**Problem requirements:** Could you filter the records below and return each line that holds "Saloon"?

**Data provided:**
---------------
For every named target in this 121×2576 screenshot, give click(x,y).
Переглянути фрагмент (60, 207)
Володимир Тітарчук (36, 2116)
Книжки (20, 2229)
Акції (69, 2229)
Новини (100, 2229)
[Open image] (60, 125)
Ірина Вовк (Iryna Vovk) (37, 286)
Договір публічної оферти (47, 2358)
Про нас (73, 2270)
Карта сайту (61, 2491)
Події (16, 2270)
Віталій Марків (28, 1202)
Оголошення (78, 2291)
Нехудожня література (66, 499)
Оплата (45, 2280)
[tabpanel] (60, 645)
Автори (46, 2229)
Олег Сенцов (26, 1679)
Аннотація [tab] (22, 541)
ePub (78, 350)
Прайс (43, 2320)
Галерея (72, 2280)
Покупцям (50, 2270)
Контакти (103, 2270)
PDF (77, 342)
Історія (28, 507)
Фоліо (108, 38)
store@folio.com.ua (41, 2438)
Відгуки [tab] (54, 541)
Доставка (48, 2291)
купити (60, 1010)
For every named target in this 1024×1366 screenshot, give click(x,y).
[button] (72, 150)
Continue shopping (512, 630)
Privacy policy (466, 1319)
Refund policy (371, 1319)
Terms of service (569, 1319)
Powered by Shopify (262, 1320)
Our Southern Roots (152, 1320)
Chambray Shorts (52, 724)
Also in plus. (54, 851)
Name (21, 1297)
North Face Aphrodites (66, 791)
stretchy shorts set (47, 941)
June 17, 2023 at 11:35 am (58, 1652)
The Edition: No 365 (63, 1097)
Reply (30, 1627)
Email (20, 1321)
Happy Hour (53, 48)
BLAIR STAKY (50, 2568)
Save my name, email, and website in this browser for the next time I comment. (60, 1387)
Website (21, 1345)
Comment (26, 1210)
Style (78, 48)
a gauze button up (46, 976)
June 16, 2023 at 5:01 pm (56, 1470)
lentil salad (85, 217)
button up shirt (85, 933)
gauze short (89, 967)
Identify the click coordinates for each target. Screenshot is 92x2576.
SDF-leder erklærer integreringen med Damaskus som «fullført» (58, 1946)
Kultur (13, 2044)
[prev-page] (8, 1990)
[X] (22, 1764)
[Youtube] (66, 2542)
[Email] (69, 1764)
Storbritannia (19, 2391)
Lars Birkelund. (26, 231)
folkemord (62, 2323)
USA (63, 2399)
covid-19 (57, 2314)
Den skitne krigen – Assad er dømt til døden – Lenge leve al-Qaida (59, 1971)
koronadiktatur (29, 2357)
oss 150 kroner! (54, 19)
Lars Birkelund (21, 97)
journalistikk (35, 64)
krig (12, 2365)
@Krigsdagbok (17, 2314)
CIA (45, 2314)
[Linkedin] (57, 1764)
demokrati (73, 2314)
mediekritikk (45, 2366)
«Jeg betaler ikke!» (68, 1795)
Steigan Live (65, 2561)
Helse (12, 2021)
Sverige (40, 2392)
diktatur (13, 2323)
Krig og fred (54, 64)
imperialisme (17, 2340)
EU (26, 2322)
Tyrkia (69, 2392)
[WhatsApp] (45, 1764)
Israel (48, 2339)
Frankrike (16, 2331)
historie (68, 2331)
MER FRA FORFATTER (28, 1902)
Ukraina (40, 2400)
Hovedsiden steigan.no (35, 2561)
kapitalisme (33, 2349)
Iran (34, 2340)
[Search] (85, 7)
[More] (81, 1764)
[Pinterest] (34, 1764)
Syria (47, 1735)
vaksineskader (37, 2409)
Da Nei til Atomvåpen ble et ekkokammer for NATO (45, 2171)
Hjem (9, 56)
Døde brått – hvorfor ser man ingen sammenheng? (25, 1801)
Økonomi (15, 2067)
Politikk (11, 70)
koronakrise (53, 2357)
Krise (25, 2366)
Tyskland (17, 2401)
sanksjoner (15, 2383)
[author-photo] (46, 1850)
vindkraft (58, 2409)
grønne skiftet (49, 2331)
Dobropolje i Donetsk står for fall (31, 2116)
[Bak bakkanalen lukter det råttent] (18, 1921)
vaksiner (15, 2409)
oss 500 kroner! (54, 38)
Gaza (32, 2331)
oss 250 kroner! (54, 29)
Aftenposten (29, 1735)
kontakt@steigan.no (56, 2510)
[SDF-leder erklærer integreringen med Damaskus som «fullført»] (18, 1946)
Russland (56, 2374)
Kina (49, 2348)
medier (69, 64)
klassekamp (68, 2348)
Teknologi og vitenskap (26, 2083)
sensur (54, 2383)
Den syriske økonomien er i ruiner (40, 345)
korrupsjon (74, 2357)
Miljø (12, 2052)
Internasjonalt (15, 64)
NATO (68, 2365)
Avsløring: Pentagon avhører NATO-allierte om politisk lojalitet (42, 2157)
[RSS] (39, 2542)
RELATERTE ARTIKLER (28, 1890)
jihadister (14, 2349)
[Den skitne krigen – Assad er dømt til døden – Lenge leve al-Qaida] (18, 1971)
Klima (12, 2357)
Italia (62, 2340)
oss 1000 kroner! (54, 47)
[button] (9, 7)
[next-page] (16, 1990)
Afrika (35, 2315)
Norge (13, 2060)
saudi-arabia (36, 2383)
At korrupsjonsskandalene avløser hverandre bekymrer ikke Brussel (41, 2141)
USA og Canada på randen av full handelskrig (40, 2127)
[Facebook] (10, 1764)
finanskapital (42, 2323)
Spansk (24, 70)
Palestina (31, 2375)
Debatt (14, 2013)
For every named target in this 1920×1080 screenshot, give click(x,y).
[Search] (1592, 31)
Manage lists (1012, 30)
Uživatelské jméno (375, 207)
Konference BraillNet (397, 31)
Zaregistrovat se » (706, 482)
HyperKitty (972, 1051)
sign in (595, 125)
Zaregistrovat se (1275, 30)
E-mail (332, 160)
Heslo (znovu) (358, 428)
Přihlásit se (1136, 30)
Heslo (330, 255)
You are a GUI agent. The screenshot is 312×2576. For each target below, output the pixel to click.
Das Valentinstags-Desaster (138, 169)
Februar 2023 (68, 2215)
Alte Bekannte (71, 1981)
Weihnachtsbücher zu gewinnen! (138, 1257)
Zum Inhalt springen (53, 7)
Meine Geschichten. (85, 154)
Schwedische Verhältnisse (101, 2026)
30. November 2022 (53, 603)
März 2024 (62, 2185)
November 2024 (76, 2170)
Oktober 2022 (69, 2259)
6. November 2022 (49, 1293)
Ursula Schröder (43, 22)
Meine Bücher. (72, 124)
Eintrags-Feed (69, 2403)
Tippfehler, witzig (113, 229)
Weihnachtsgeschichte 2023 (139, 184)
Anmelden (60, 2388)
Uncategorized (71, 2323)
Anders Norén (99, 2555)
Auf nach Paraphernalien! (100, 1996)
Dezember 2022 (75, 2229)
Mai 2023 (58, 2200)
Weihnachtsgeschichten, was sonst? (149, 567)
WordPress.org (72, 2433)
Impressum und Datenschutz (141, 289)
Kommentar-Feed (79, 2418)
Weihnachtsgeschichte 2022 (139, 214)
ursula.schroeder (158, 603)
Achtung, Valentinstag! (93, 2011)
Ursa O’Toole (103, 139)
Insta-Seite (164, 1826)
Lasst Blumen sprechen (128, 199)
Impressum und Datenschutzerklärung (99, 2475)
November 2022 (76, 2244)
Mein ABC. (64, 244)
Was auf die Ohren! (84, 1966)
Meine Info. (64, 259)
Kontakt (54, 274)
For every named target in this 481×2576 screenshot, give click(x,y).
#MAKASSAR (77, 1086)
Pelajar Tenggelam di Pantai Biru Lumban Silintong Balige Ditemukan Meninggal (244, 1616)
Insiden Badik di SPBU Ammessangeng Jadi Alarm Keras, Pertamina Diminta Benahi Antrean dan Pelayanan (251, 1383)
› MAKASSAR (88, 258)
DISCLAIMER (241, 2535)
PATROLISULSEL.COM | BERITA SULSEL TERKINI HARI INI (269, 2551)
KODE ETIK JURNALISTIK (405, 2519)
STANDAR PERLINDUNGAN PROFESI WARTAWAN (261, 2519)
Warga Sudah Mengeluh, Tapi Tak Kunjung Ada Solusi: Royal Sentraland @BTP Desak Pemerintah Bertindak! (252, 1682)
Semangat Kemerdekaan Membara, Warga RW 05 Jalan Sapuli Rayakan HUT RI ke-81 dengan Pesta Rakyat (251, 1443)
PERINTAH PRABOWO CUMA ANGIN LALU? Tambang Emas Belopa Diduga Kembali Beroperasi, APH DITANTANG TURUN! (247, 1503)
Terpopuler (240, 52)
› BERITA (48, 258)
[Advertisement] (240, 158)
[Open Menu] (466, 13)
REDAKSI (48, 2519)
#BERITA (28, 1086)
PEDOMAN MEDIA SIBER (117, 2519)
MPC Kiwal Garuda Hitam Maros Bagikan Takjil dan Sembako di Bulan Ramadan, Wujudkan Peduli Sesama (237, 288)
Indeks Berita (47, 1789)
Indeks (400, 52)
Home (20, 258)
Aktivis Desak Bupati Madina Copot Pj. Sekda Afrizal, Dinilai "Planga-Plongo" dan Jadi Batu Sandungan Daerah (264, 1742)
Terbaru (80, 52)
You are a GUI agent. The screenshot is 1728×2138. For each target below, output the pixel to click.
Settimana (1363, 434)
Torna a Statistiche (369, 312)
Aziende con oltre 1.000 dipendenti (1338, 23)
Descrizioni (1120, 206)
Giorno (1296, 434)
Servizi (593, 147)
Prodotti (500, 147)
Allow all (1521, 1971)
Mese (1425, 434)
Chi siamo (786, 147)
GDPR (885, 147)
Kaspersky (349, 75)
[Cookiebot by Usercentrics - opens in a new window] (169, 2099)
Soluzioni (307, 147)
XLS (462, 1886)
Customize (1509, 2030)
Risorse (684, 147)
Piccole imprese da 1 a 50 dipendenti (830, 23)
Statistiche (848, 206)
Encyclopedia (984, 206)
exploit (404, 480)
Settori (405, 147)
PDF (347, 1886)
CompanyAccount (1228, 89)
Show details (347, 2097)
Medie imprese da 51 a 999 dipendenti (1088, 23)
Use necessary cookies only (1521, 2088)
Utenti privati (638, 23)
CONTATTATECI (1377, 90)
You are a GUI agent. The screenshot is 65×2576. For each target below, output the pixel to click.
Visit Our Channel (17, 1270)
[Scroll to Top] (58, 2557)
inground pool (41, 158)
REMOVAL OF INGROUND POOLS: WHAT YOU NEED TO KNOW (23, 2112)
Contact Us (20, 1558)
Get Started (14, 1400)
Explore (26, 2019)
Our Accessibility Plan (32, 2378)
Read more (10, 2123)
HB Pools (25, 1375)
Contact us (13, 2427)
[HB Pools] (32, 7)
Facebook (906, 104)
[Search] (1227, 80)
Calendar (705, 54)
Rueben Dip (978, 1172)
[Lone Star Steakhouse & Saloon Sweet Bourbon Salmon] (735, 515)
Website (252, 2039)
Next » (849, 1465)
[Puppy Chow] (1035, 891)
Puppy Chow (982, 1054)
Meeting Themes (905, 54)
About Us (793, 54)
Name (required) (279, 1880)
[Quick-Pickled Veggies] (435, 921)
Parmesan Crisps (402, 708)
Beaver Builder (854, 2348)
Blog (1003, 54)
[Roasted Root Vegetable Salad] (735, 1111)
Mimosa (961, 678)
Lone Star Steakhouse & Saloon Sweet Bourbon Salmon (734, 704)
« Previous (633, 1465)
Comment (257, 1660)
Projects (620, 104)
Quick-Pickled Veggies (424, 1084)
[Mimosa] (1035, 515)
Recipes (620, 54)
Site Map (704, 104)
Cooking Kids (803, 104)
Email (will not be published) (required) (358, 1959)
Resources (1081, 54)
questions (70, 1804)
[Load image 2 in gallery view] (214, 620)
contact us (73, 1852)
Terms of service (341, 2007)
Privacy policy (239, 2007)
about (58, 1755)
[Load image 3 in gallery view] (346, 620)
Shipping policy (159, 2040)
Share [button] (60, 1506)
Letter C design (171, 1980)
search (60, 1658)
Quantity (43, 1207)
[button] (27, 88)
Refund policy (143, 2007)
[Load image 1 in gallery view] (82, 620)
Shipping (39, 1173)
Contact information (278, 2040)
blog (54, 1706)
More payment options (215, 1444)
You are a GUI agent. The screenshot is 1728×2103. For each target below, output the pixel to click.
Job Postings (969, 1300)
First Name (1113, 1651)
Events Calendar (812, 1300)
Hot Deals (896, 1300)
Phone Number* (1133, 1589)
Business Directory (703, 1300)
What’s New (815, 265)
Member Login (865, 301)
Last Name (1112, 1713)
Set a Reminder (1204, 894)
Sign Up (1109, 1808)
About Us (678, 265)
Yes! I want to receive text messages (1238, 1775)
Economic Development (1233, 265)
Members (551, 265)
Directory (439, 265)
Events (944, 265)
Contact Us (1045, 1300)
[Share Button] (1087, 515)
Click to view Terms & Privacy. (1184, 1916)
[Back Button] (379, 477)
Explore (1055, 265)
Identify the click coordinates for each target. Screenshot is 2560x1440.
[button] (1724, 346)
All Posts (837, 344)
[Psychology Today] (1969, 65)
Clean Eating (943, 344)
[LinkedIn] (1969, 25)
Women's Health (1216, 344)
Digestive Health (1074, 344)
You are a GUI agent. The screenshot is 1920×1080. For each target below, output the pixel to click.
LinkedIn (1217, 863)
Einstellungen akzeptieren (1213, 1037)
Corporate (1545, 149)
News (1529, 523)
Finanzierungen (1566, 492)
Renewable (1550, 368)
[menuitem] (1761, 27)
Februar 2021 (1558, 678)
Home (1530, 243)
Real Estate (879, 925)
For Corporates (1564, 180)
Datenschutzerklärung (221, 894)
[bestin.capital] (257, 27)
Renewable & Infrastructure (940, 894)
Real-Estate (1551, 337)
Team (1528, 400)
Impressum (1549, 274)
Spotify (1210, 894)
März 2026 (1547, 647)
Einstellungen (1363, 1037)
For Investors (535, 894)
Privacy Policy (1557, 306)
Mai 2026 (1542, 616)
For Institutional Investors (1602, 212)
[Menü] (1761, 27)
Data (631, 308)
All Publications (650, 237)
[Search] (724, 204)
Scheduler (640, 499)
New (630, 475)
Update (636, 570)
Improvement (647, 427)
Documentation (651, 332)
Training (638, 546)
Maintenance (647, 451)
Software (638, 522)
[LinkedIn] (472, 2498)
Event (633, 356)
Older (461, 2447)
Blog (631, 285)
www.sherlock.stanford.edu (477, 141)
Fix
---------------
**Solution to this task:**
[Lone Star Steakhouse & Saloon Sweet Bourbon Salmon] (735, 515)
Lone Star Steakhouse & Saloon Sweet Bourbon Salmon (734, 704)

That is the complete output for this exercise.